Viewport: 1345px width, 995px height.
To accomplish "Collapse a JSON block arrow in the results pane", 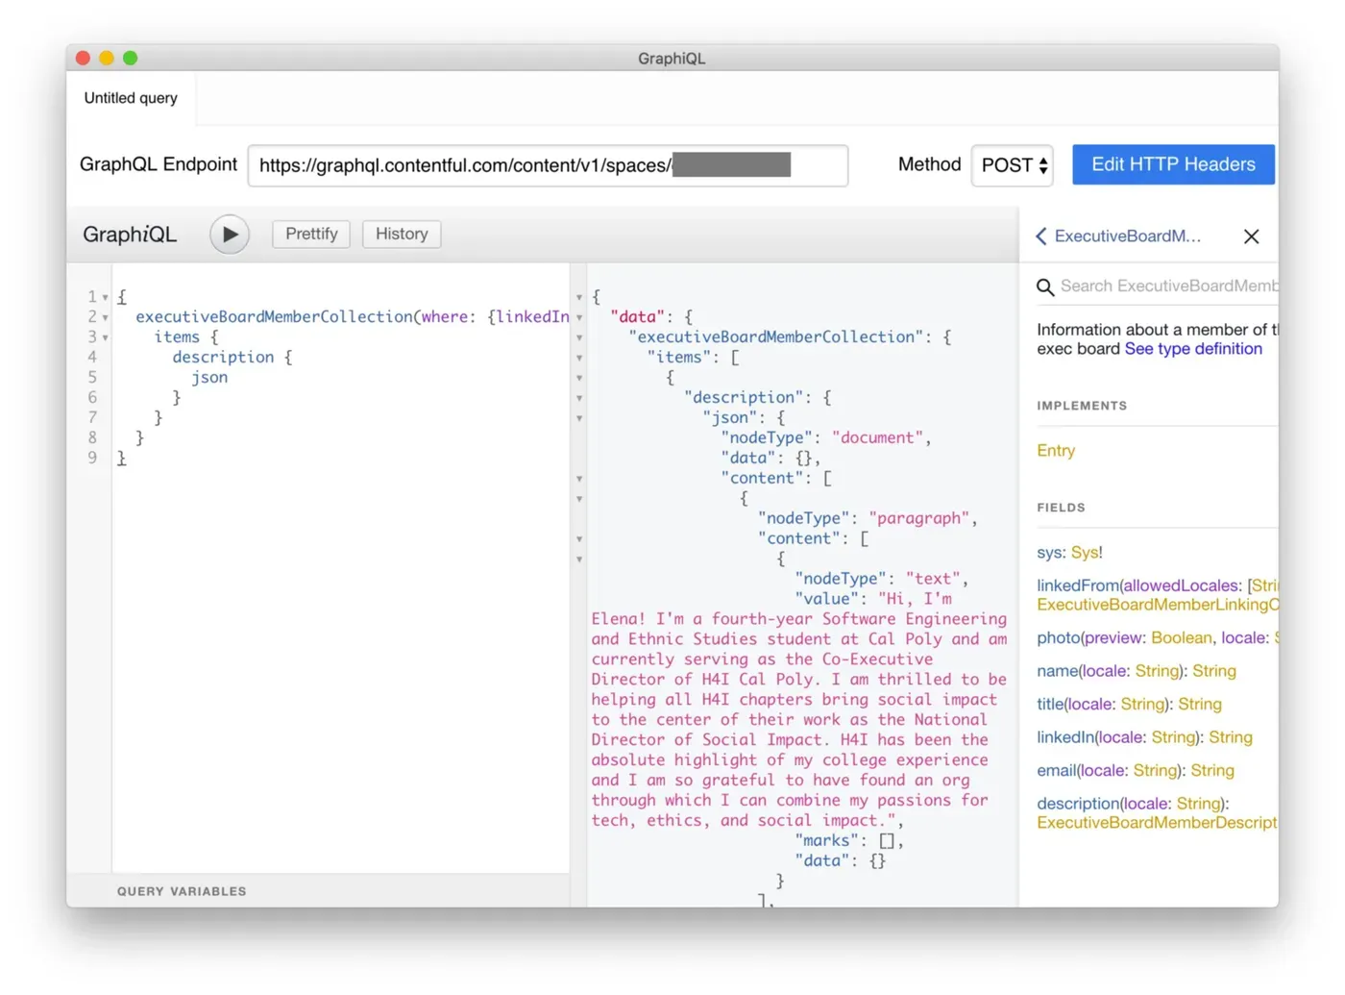I will (x=578, y=297).
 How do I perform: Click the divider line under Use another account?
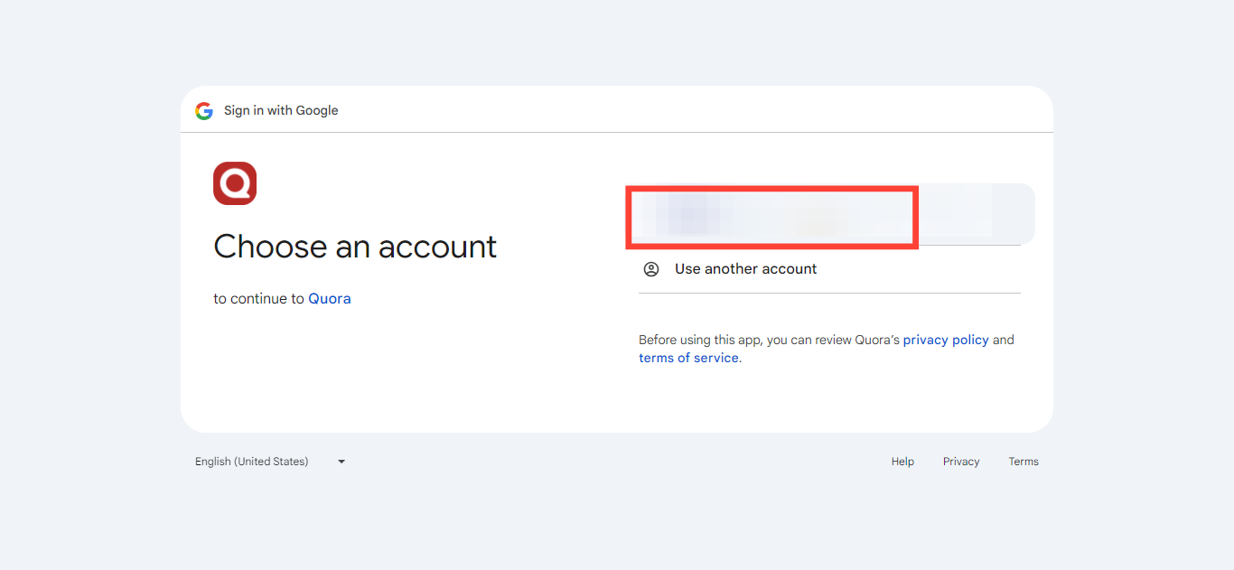pos(829,293)
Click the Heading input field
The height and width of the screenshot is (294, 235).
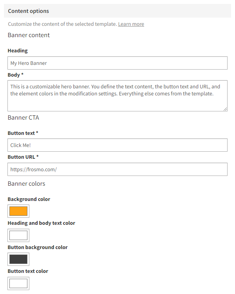(117, 63)
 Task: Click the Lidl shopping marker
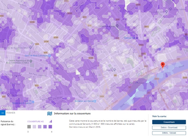click(x=160, y=49)
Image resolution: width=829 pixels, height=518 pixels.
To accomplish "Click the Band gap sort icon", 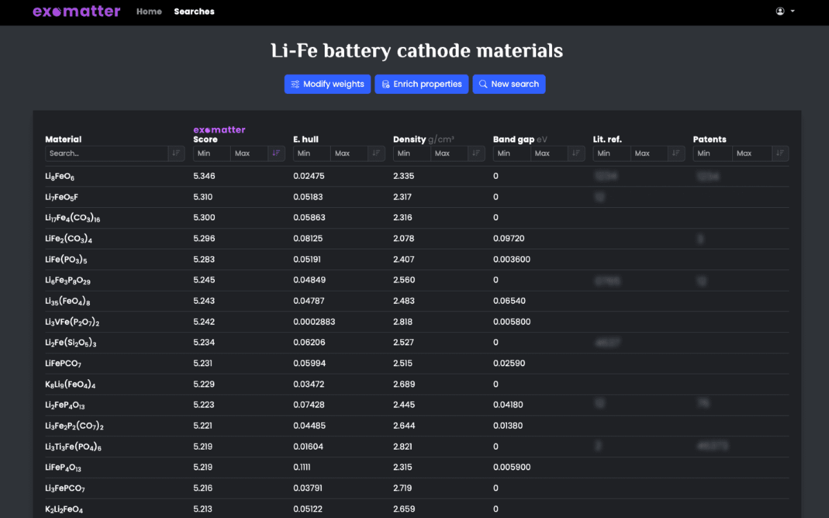I will pos(576,153).
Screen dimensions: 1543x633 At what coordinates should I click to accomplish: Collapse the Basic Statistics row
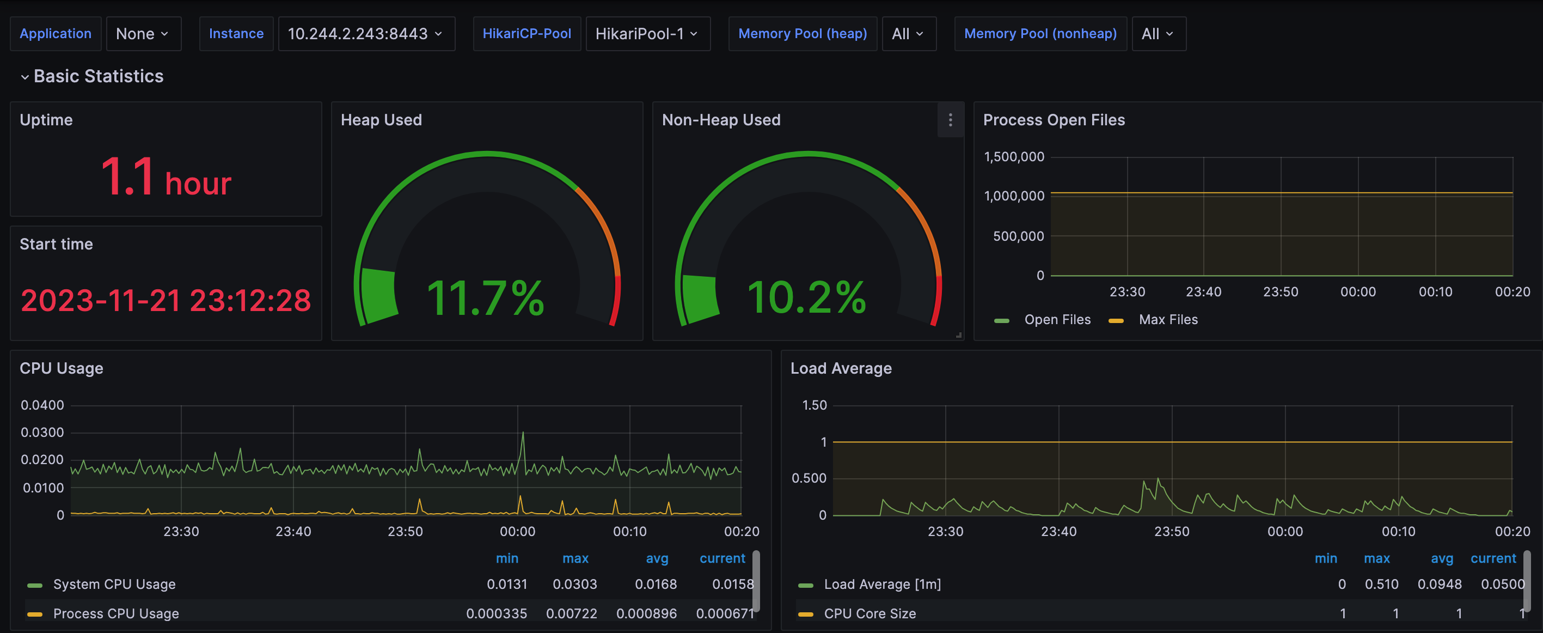[25, 77]
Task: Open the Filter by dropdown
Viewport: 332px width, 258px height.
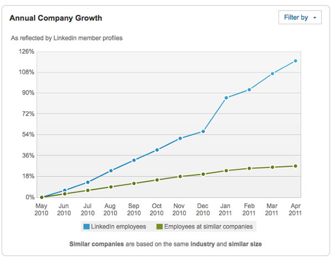Action: coord(300,18)

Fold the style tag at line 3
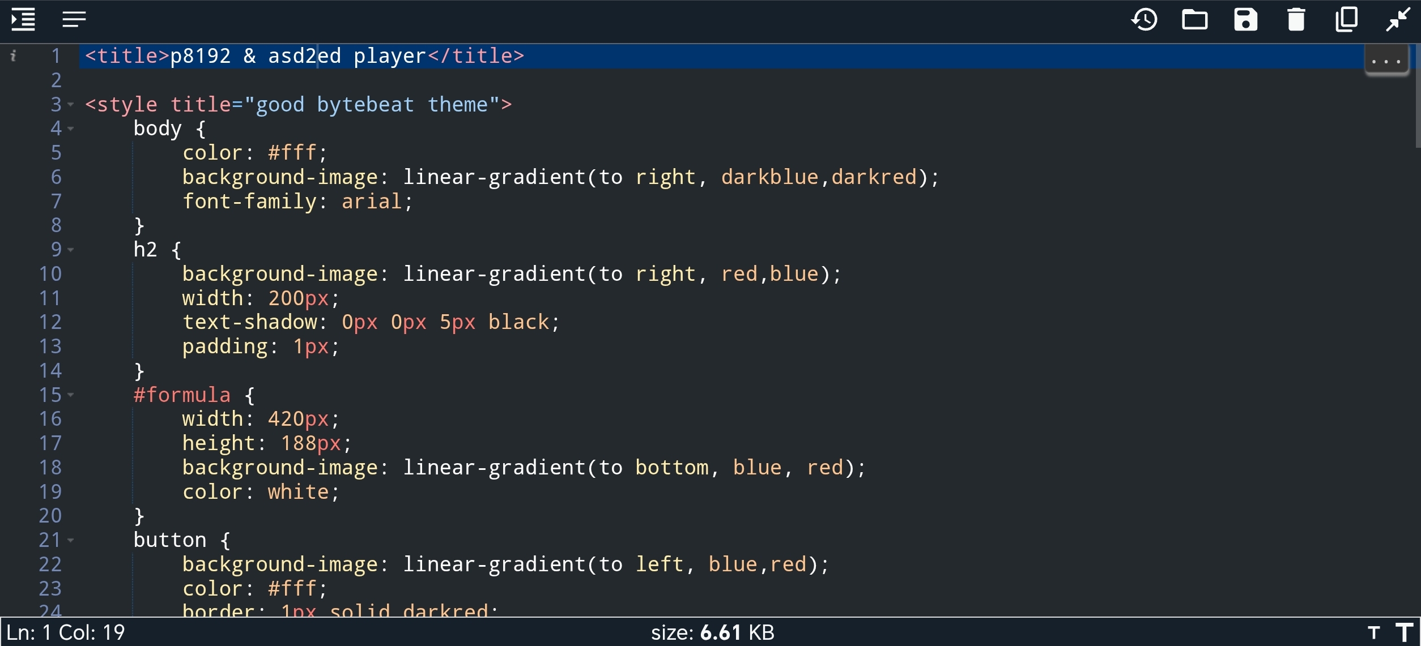pyautogui.click(x=71, y=105)
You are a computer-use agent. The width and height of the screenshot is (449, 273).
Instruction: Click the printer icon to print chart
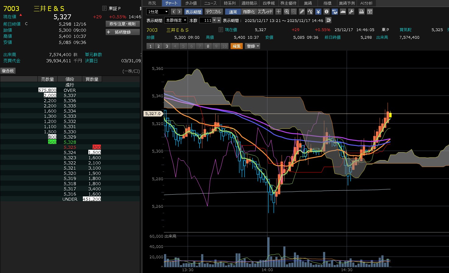(x=362, y=12)
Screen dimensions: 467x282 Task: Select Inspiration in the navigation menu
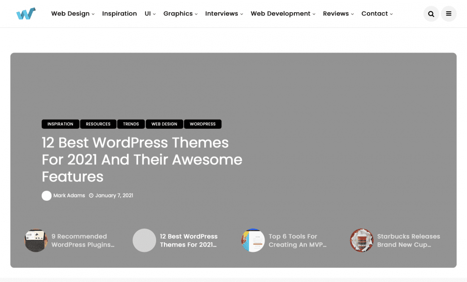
__________
EXERCISE OBJECTIVE: Reproduce the material without changes, covering the stretch from the line containing "Screen dimensions: 1543x633" through the end of the material, and leave the pictures out.

RESULT OF THIS EXERCISE:
Screen dimensions: 1543x633 At what coordinates should I click to accomplish: Collapse the Basic Statistics row
[25, 77]
Task: Open the Filter by dropdown
Viewport: 332px width, 258px height.
Action: coord(300,18)

Fold the style tag at line 3
pyautogui.click(x=71, y=105)
You are a computer-use agent. The width and height of the screenshot is (449, 273).
Instruction: Click the printer icon to print chart
(x=362, y=12)
Screen dimensions: 467x282 Task: Select Inspiration in the navigation menu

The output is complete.